BCA President, Dr John Schubert, said it was ironic the debate over toughening company governance was occuring side by side with one on how to spend the budget surplus, which had been generated predominantly by an increase in corporate tax receipts.
“Clearly, you cannot argue that corporate performance is falling short of expectations and requires even tougher regulation, while at the same time the current debate on the budget surplus and how to spend it acknowledges the strength of that performance,” Dr Schubert said.
He said a number of proposals outlined in Labor’s CLERP 9 statement, together with proposals being considered as part of the government’s CLERP 9 package, would provide little or no value, or even detract from the ability of companies to create wealth for shareholders.
“The overall push for greater and greater prescription is a major concern, particularly given a number of these proposals are a response to short-term concerns,” Dr Schubert said.
“Combined with shortcomings in Australia’s tax system, the continuing push for black-letter law to regulate company governance may well become a competitive disadvantage for Australia to attract investment and maintain growth.”
Dr Schubert said in reality proposals to ‘empower’ shareholders would simply lead to shareholders being overwhelmed by the volume of information.
Companies also were likely to suffer through an excessive focus on reporting requirements to the detriment of strategic focus and wealth creation.
Dr Schubert said the BCA remained firmly opposed to a proposal for a non-binding shareholder vote on executive pay as it would create potential legal issues for directors, as well as undermine the concept and role of a publicly listed company and its board.
“Similarly, a proposal to increase the disclosure of remuneration from 5 to 10 of a company’s most senior managers will only mean more information in executive remuneration being made available to the market,” he said.
“It would be reasonable to expect that expanding the current disclosure system – while appearing to empower shareholders – would contribute to an increase, not decrease, of overall pay levels.”

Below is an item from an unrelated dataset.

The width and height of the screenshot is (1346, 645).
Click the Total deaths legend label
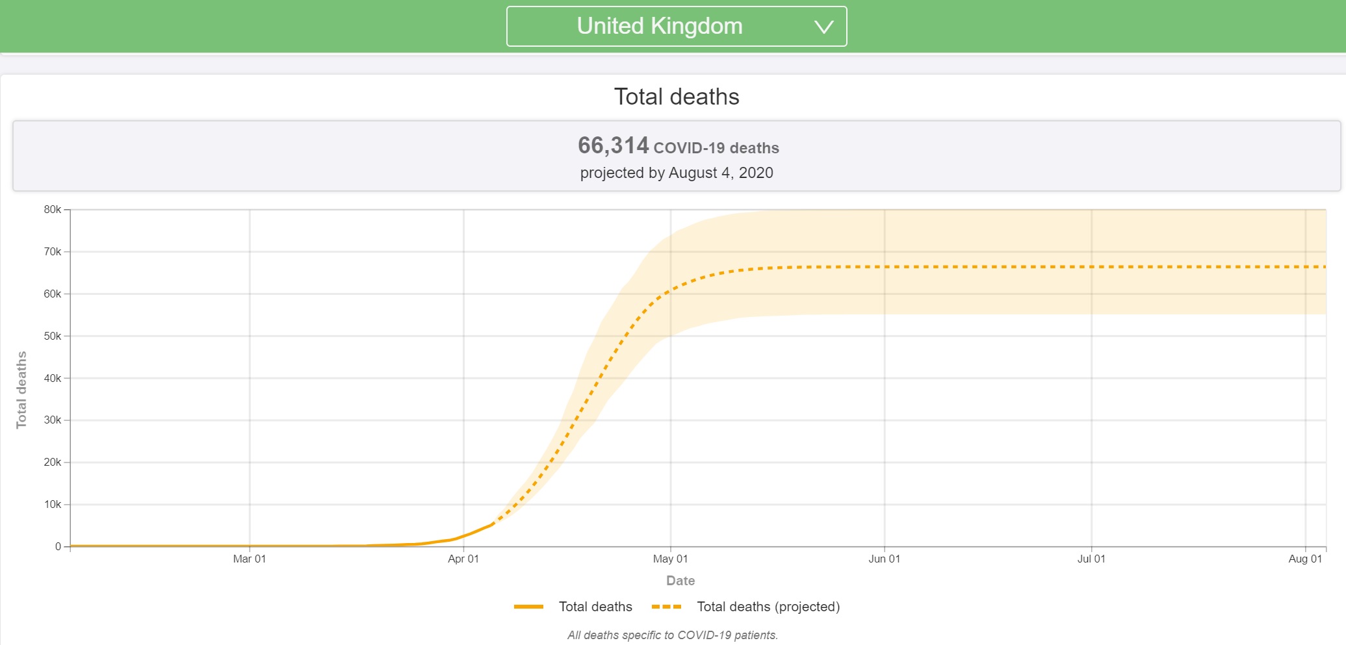pyautogui.click(x=595, y=607)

Dr Schubert said Australia’s corporate sector had taken significant steps to improving the substance and image of corporate governance, particularly through ASX Corporate Governance Guidelines released earlier this year.
He said there had been widespread compliance to the ASX guidelines, particularly in the area of remuneration and nomination committees.
“The ASX guidelines have only recently been introduced and a far better approach than overregulation would be to allow time for these guidelines to be implemented and their effectiveness reviewed,” he said.